24. A method of producing a microbiological product from an intra specific hybrid of Jatropha curcas plant designated as Nandan-1 comprising forming the plant by the method of any one of claims 9 to 18 and extracting a microbiological product selected from either a pollen cell or an ovule cell.

25. A method of producing a microbiological product from an intra specific hybrid of Jatropha curcas plant designated as Nandan-1 comprising forming the plant by the method of any one of claims 9 to 18 and extracting a microbiological product comprising one or more of embryos, protoplasts, meristematic cells, callus, leaves, anthers, pistils, root tips, seeds or stems.

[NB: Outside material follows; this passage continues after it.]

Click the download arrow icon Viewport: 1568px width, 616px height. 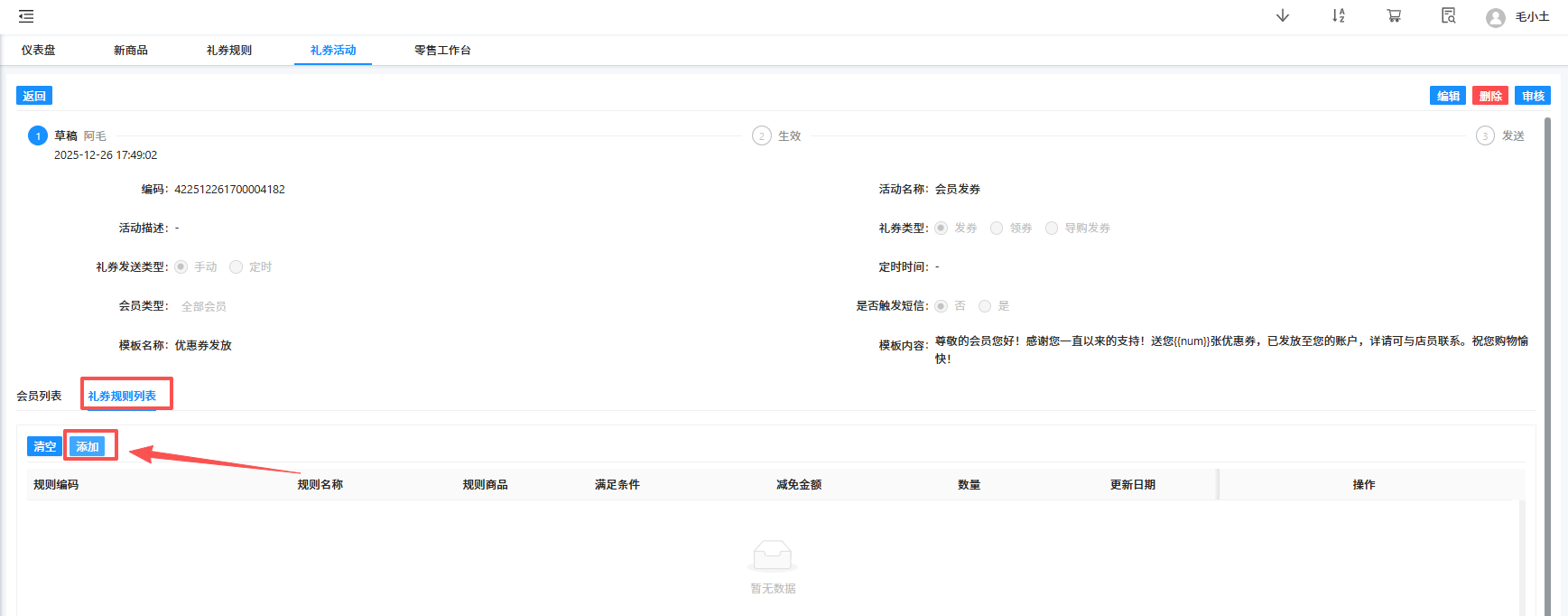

26. A method of culturing tissue cells from an intra specific hybrid of Jatropha curcas plant according to any one of claims 9 to 18, comprising culturing tissue cells produced from the Jatropha curcas plant, where cells are selected from the group consisting of leaves, pollen, embryos, cotyledons, hypocotyls, meristematic cells, roots, root tips, pistils, anthers, flowers, inflorescence, callus, seeds and stems.

27. Use of the intra specific hybrid Nandan-1 plant or part thereof, according to claim 19 in a process for the production of a biofuel.

28. Use according to claim 27 wherein the biofuel is biodiesel.

29. A biofuel generated by the use according to claim 27 or claim 28.